Escribe sin cambios el pasaje del fragmento sobre la educación emancipadora que comienza con las palabras "En esta perspectiva, lo" y termina con "institucionales crónicamente cambiantes.".
***** FRAGMENTO *****
En esta perspectiva, lo que FREIRE (1970) describía como “la acción cultural
desde la libertad” no sólo ha de entenderse como emancipación de las
formas vigentes de falta de libertad, sino también como emancipación para la
tarea continuada de trascender las formas aún no reconocidas de dependencia,
opresión, sufrimiento e irracionalidad que surgen con las formas nuevas de
estructurar unos sistemas institucionales crónicamente cambiantes.
Cuando
hablé antes de las perspectivas en “tercero”, “segundo” y “primera”
personas sobre el cambio social y educativo, lo hice con el fin de llamar la
atención sobre la posibilidad de mantener una perspectiva crítica y emancipadora
acerca de la educación, a pesar de los problemas que plantea la postmodernidad
y, más en concreto, los postmodernismos. En la actualidad, está abierto un
amplio debate acerca de la posibilidad de mantener las aspiraciones emancipadoras
de las teorías “moderna” y crítica de la educación ante los retos de
los postmodernismos.
***** DATOS *****
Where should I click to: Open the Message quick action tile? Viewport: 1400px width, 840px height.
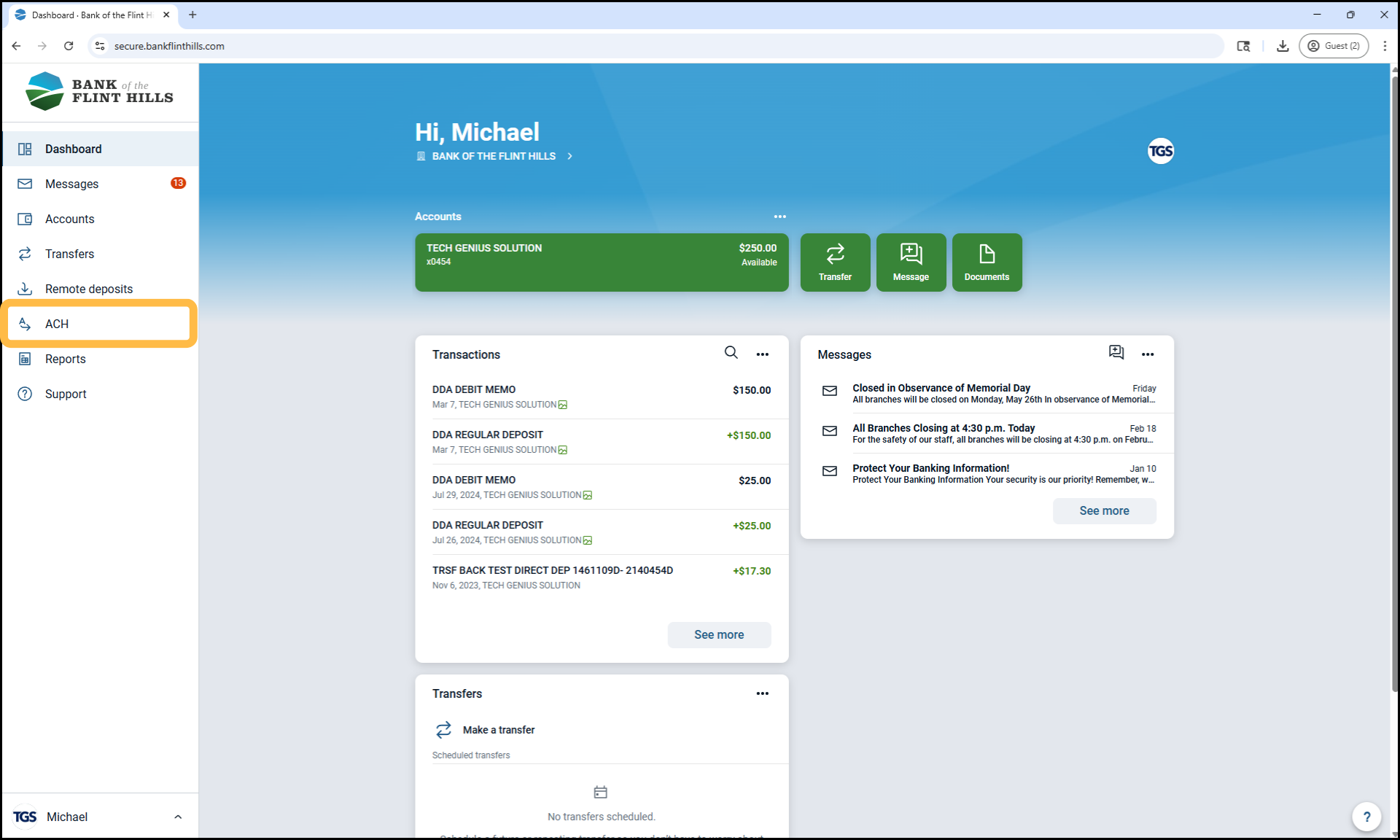click(911, 262)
*****
RESULTADO CORRECTO:
En esta perspectiva, lo que FREIRE (1970) describía como “la acción cultural
desde la libertad” no sólo ha de entenderse como emancipación de las
formas vigentes de falta de libertad, sino también como emancipación para la
tarea continuada de trascender las formas aún no reconocidas de dependencia,
opresión, sufrimiento e irracionalidad que surgen con las formas nuevas de
estructurar unos sistemas institucionales crónicamente cambiantes.